Et sur l'un des nielles qui ornent la pavement de la fin du XV siècle à la cathédrale de Sienne (ill.3) - ici la signification de l'image tricéphale est éclairée sans équivoque par cet attribut traditionnel de la sagesse, le serpent (Matthieu, X, 16). Ainsi la partie "anthropomorphe" du tableau de Titien peut être dérivée de textes et d'images transmises au XVI° siècle par une tradition ininterrompue, et purement occidentale.»

(ill.3)
La Prudence (nielle).
Cathédrale de Sienne, fin du XIV° s.

 

« Pour interpréter les trois têtes animales, au contraire, nous devons remonter au domaine éloigné et obscur des religions à mystères, égyptiennes ou prétendues égyptiennes - domaine qui fut perdu de vue par le moyen Âge chrétien, mais qui émergea confusément des profondeurs avec le début de l'humanisme de la Renaissance, vers le milieu du XIV° siècle, pour devenir l'objet d'un intérêt passionné, après la découverte des Hieroglyphica d'Horapollo en 1419.
L'un des dieux principaux de l'Egypte hellénistique était Sérapis, dont on pouvait admirer la statue dans le plus éminent de ses sanctuaires : le Sérapéion d'Alexandrie. De nombreuses descriptions et répliques nous en ont conservé le souvenir : elle montrait Sérapis sur un trône, avec une majesté qui ne le cédait en rien à Jupiter, sceptre en main, et portant sur la tête son attribut, le "modius" (mesure à blé).

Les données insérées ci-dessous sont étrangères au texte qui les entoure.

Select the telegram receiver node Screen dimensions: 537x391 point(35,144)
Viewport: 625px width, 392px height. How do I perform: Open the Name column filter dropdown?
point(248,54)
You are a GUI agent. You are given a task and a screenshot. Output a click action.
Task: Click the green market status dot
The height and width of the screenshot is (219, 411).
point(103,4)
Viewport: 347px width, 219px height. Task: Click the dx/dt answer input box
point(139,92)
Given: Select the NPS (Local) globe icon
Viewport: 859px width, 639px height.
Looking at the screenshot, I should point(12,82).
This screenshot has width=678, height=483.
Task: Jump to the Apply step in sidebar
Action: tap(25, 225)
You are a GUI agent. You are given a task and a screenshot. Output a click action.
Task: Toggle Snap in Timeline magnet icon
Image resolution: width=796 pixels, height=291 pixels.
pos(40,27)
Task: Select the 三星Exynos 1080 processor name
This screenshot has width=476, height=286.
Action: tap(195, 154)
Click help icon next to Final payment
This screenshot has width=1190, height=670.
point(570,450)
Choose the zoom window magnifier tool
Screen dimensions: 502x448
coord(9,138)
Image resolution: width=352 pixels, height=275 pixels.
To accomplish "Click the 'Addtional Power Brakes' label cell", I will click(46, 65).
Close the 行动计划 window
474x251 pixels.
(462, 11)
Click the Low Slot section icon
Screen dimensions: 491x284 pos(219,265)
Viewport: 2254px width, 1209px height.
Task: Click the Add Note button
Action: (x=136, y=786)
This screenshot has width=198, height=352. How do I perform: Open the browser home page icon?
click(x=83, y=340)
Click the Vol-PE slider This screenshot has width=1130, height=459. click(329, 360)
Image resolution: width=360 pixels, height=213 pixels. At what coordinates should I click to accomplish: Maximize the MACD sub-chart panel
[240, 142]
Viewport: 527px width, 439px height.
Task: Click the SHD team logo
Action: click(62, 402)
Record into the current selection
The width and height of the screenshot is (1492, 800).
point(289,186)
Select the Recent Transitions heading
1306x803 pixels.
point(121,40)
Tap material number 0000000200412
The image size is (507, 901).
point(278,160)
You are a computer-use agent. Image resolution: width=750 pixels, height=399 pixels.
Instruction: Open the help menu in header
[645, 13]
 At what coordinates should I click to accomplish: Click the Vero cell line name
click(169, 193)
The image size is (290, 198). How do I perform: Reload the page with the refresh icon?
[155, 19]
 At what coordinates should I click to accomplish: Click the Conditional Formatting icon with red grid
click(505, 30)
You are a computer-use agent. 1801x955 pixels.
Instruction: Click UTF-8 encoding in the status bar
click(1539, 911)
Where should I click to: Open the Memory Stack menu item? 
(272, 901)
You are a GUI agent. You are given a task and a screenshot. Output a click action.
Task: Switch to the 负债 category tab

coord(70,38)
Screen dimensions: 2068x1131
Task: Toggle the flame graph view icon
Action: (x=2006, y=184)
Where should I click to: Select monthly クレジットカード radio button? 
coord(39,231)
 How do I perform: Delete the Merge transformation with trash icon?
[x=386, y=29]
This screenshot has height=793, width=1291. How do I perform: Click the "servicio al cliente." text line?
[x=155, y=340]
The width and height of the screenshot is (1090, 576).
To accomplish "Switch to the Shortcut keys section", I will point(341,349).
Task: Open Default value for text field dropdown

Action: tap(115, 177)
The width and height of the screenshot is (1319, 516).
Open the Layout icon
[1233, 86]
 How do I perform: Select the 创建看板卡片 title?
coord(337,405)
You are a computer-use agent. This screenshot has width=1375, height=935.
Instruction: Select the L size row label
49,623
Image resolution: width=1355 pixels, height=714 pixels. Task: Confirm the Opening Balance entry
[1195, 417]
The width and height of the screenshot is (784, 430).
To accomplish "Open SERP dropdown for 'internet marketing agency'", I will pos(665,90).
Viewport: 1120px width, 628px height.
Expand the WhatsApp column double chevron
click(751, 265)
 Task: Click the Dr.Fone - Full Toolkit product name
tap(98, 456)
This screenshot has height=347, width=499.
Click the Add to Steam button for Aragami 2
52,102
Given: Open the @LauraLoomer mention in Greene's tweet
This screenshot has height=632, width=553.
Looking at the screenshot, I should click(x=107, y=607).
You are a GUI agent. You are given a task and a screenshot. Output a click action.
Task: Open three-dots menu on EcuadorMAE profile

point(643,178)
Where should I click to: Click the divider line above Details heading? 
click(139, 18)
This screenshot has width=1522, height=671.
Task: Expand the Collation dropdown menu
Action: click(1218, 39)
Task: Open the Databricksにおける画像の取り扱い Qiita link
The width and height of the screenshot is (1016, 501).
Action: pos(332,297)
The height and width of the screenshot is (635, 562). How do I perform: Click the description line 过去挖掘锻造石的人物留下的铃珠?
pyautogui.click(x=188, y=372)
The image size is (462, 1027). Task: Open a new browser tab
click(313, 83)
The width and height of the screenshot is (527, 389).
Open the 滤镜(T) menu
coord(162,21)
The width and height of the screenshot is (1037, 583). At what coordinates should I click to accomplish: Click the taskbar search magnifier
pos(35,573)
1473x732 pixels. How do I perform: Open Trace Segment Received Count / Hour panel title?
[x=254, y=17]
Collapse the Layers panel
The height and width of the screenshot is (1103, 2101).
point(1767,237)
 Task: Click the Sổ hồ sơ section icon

Mais le dieu devait son trait le plus caractéristique à son compagnon : un monstre tricéphale, encerclé par un serpent, et qui portait sur ses épaules les têtes d'un chien, d'un loup et d'un lion - bref, les trois mêmes têtes que l'on voit dans l'allégorie de Titien. (ill.4 & 5)

(ill.4)
Le compagnon tricéphale de Sérapis.
Statuette de l'Egypte hellénistique.


(ill.5)
Le compagnon tricéphale de Sérapis.
Statuette de l'Egypte hellénistique.


Cette étrange créature avait si intensément frappé l'imagination populaire qu'on en vendait les répliques séparément : statuettes en terre cuite que les fidèles achetaient à tire de pieux souvenirs. Sa signification originelle pose un problème que même un Grec du IV° siècle après J.-C. ne se serait pas plus enhardi à résoudre : dans son roman d'Alexandre, le pseudo-Callisthène se borne à parler d'un "animal polymorphe, dont nul ne peut plus expliquer la nature". Mais puisque Sérapis, paraît avoir commencé sa carrière comme dieu du monde inférieur (on l'avait assimilé à "Pluton" ou "Jupiter Stygius", il est fort possible que son compagnon tricéphale n'ait été autre qu'une version égyptienne du "Cerbère" de Pluton : deux de ses trois têtes de chien auraient été remplacées par celles de divinités autochtones en relation étroite avec la mort, la tête de loup d'Upnaut et la tête de lion de Sakhmet ; pour l'essentiel, Plutarque aurait eu raison d'identifier le monstre de Sérapis à "Cerbère". Quant au serpent, il semble qu'à l'origine il a été une incarnation de Sérapis lui-même.»